**TASK GOAL:** Please copy out the records that follow, word for word.

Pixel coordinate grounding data
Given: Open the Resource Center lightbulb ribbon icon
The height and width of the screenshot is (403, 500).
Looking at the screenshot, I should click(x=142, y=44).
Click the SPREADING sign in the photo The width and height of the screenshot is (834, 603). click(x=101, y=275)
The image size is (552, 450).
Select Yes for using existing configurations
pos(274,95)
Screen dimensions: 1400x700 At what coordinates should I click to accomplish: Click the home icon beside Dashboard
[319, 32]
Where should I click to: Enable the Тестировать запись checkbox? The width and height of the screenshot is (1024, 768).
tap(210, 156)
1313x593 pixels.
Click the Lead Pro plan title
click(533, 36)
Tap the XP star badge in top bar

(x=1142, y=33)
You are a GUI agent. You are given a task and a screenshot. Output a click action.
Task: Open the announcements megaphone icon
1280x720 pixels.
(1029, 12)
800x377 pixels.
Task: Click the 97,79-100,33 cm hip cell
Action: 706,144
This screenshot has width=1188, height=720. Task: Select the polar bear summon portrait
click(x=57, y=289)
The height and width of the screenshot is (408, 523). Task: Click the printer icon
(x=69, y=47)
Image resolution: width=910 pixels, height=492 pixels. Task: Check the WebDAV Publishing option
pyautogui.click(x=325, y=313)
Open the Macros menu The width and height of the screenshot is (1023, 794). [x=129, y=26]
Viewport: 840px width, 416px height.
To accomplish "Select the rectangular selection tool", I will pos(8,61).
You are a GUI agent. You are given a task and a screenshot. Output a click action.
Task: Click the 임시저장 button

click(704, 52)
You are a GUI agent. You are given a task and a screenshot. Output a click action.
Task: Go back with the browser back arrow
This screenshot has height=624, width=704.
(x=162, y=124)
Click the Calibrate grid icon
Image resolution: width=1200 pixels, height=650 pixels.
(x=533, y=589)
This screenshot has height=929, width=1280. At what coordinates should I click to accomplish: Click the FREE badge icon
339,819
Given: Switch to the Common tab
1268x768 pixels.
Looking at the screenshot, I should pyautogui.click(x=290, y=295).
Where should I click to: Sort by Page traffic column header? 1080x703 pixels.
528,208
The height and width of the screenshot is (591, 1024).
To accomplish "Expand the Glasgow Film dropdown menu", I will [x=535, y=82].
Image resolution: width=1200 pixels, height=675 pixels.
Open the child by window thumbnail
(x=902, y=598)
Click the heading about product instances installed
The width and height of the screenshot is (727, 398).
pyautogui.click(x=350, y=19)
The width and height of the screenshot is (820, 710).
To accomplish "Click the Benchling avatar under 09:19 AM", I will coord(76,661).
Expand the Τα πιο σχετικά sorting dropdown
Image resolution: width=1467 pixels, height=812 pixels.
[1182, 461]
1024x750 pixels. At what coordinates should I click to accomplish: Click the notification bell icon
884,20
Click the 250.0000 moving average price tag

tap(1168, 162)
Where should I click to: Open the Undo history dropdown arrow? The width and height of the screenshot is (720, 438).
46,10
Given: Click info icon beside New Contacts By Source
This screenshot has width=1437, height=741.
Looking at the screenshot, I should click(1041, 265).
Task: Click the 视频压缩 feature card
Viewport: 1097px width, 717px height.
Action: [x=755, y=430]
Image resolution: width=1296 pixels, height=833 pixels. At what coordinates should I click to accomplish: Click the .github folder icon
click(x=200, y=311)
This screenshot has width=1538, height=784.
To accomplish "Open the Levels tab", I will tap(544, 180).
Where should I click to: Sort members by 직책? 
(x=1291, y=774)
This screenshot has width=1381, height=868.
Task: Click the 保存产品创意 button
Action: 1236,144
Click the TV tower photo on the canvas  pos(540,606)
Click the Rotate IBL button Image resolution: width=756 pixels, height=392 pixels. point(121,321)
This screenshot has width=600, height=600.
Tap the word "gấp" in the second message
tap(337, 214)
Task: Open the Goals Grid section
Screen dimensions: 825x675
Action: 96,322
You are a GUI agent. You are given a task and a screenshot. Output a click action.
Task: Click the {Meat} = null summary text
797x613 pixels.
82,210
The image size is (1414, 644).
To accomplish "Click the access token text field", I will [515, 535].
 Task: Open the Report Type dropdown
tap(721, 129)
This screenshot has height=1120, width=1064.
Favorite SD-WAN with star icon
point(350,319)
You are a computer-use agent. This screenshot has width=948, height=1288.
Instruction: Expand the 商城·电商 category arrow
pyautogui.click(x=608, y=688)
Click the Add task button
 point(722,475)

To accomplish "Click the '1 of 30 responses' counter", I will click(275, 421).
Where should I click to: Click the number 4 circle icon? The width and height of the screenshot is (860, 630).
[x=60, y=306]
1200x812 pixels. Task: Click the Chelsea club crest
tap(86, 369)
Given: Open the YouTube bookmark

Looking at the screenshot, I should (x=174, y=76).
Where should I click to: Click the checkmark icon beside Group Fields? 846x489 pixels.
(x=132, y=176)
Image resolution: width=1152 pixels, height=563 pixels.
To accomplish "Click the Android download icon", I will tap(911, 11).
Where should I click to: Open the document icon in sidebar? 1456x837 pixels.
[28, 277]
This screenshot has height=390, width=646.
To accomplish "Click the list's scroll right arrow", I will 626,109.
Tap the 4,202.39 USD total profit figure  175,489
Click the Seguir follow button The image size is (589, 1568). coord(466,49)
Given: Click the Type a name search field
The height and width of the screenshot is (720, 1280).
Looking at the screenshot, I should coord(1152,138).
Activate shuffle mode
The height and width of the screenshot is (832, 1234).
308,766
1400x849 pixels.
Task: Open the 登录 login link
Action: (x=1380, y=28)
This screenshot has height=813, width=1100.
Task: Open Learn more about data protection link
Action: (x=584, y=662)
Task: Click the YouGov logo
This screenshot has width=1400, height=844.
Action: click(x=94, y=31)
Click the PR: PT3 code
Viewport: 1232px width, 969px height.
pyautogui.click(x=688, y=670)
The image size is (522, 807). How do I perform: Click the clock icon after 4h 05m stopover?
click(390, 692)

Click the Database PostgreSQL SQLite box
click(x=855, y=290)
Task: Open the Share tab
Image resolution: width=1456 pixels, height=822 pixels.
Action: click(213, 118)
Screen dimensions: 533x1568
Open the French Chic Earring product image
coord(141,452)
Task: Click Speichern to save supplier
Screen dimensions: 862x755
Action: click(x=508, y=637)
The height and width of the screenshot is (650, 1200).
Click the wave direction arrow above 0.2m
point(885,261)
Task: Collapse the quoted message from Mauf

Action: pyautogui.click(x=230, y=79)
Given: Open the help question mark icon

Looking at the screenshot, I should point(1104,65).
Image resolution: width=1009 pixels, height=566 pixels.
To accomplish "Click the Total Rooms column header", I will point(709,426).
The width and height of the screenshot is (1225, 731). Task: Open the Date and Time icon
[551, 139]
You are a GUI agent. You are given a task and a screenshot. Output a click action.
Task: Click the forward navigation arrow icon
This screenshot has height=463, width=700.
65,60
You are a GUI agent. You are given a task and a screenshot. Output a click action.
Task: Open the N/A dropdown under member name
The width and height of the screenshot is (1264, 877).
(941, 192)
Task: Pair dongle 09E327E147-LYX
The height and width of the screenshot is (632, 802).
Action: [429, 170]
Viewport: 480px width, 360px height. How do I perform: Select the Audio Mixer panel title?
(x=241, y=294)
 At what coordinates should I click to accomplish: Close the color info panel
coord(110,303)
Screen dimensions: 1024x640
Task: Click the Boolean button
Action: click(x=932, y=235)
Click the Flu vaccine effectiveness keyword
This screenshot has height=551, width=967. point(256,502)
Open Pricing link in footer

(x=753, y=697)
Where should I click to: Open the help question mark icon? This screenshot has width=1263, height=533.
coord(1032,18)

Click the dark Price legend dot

**ANSWER TO THE PROBLEM:**
Given: Open the Resource Center lightbulb ribbon icon
The height and width of the screenshot is (403, 500).
Looking at the screenshot, I should click(x=142, y=44).
Click the SPREADING sign in the photo The width and height of the screenshot is (834, 603). click(x=101, y=275)
The image size is (552, 450).
Select Yes for using existing configurations
pos(274,95)
Screen dimensions: 1400x700 At what coordinates should I click to accomplish: Click the home icon beside Dashboard
[319, 32]
Where should I click to: Enable the Тестировать запись checkbox? The width and height of the screenshot is (1024, 768).
tap(210, 156)
1313x593 pixels.
Click the Lead Pro plan title
click(533, 36)
Tap the XP star badge in top bar

(x=1142, y=33)
You are a GUI agent. You are given a task and a screenshot. Output a click action.
Task: Open the announcements megaphone icon
1280x720 pixels.
(1029, 12)
800x377 pixels.
Task: Click the 97,79-100,33 cm hip cell
Action: 706,144
This screenshot has width=1188, height=720. Task: Select the polar bear summon portrait
click(x=57, y=289)
The height and width of the screenshot is (408, 523). Task: Click the printer icon
(x=69, y=47)
Image resolution: width=910 pixels, height=492 pixels. Task: Check the WebDAV Publishing option
pyautogui.click(x=325, y=313)
Open the Macros menu The width and height of the screenshot is (1023, 794). [x=129, y=26]
Viewport: 840px width, 416px height.
To accomplish "Select the rectangular selection tool", I will pos(8,61).
You are a GUI agent. You are given a task and a screenshot. Output a click action.
Task: Click the 임시저장 button

click(704, 52)
You are a GUI agent. You are given a task and a screenshot. Output a click action.
Task: Go back with the browser back arrow
This screenshot has height=624, width=704.
(x=162, y=124)
Click the Calibrate grid icon
Image resolution: width=1200 pixels, height=650 pixels.
(x=533, y=589)
This screenshot has height=929, width=1280. At what coordinates should I click to accomplish: Click the FREE badge icon
339,819
Given: Switch to the Common tab
1268x768 pixels.
Looking at the screenshot, I should pyautogui.click(x=290, y=295).
Where should I click to: Sort by Page traffic column header? 1080x703 pixels.
528,208
The height and width of the screenshot is (591, 1024).
To accomplish "Expand the Glasgow Film dropdown menu", I will [x=535, y=82].
Image resolution: width=1200 pixels, height=675 pixels.
Open the child by window thumbnail
(x=902, y=598)
Click the heading about product instances installed
The width and height of the screenshot is (727, 398).
pyautogui.click(x=350, y=19)
The width and height of the screenshot is (820, 710).
To accomplish "Click the Benchling avatar under 09:19 AM", I will coord(76,661).
Expand the Τα πιο σχετικά sorting dropdown
Image resolution: width=1467 pixels, height=812 pixels.
[1182, 461]
1024x750 pixels. At what coordinates should I click to accomplish: Click the notification bell icon
884,20
Click the 250.0000 moving average price tag

tap(1168, 162)
Where should I click to: Open the Undo history dropdown arrow? The width and height of the screenshot is (720, 438).
46,10
Given: Click info icon beside New Contacts By Source
This screenshot has width=1437, height=741.
Looking at the screenshot, I should click(1041, 265).
Task: Click the 视频压缩 feature card
Viewport: 1097px width, 717px height.
Action: [x=755, y=430]
Image resolution: width=1296 pixels, height=833 pixels. At what coordinates should I click to accomplish: Click the .github folder icon
click(x=200, y=311)
This screenshot has width=1538, height=784.
To accomplish "Open the Levels tab", I will tap(544, 180).
Where should I click to: Sort members by 직책? 
(x=1291, y=774)
This screenshot has width=1381, height=868.
Task: Click the 保存产品创意 button
Action: 1236,144
Click the TV tower photo on the canvas  pos(540,606)
Click the Rotate IBL button Image resolution: width=756 pixels, height=392 pixels. point(121,321)
This screenshot has width=600, height=600.
Tap the word "gấp" in the second message
tap(337, 214)
Task: Open the Goals Grid section
Screen dimensions: 825x675
Action: 96,322
You are a GUI agent. You are given a task and a screenshot. Output a click action.
Task: Click the {Meat} = null summary text
797x613 pixels.
82,210
The image size is (1414, 644).
To accomplish "Click the access token text field", I will [515, 535].
 Task: Open the Report Type dropdown
tap(721, 129)
This screenshot has height=1120, width=1064.
Favorite SD-WAN with star icon
point(350,319)
You are a computer-use agent. This screenshot has width=948, height=1288.
Instruction: Expand the 商城·电商 category arrow
pyautogui.click(x=608, y=688)
Click the Add task button
 point(722,475)

To accomplish "Click the '1 of 30 responses' counter", I will click(275, 421).
Where should I click to: Click the number 4 circle icon? The width and height of the screenshot is (860, 630).
[x=60, y=306]
1200x812 pixels. Task: Click the Chelsea club crest
tap(86, 369)
Given: Open the YouTube bookmark

Looking at the screenshot, I should (x=174, y=76).
Where should I click to: Click the checkmark icon beside Group Fields? 846x489 pixels.
(x=132, y=176)
Image resolution: width=1152 pixels, height=563 pixels.
To accomplish "Click the Android download icon", I will tap(911, 11).
Where should I click to: Open the document icon in sidebar? 1456x837 pixels.
[28, 277]
This screenshot has height=390, width=646.
To accomplish "Click the list's scroll right arrow", I will 626,109.
Tap the 4,202.39 USD total profit figure  175,489
Click the Seguir follow button The image size is (589, 1568). coord(466,49)
Given: Click the Type a name search field
The height and width of the screenshot is (720, 1280).
Looking at the screenshot, I should coord(1152,138).
Activate shuffle mode
The height and width of the screenshot is (832, 1234).
308,766
1400x849 pixels.
Task: Open the 登录 login link
Action: (x=1380, y=28)
This screenshot has height=813, width=1100.
Task: Open Learn more about data protection link
Action: (x=584, y=662)
Task: Click the YouGov logo
This screenshot has width=1400, height=844.
Action: click(x=94, y=31)
Click the PR: PT3 code
Viewport: 1232px width, 969px height.
pyautogui.click(x=688, y=670)
The image size is (522, 807). How do I perform: Click the clock icon after 4h 05m stopover?
click(390, 692)

Click the Database PostgreSQL SQLite box
click(x=855, y=290)
Task: Open the Share tab
Image resolution: width=1456 pixels, height=822 pixels.
Action: click(213, 118)
Screen dimensions: 533x1568
Open the French Chic Earring product image
coord(141,452)
Task: Click Speichern to save supplier
Screen dimensions: 862x755
Action: click(x=508, y=637)
The height and width of the screenshot is (650, 1200).
Click the wave direction arrow above 0.2m
point(885,261)
Task: Collapse the quoted message from Mauf

Action: pyautogui.click(x=230, y=79)
Given: Open the help question mark icon

Looking at the screenshot, I should point(1104,65).
Image resolution: width=1009 pixels, height=566 pixels.
To accomplish "Click the Total Rooms column header", I will point(709,426).
The width and height of the screenshot is (1225, 731). Task: Open the Date and Time icon
[551, 139]
You are a GUI agent. You are given a task and a screenshot. Output a click action.
Task: Click the forward navigation arrow icon
This screenshot has height=463, width=700.
65,60
You are a GUI agent. You are given a task and a screenshot. Output a click action.
Task: Open the N/A dropdown under member name
The width and height of the screenshot is (1264, 877).
(941, 192)
Task: Pair dongle 09E327E147-LYX
The height and width of the screenshot is (632, 802).
Action: [429, 170]
Viewport: 480px width, 360px height. How do I perform: Select the Audio Mixer panel title?
(x=241, y=294)
 At what coordinates should I click to accomplish: Close the color info panel
coord(110,303)
Screen dimensions: 1024x640
Task: Click the Boolean button
Action: click(x=932, y=235)
Click the Flu vaccine effectiveness keyword
This screenshot has height=551, width=967. point(256,502)
Open Pricing link in footer

(x=753, y=697)
Where should I click to: Open the help question mark icon? This screenshot has width=1263, height=533.
coord(1032,18)

Click the dark Price legend dot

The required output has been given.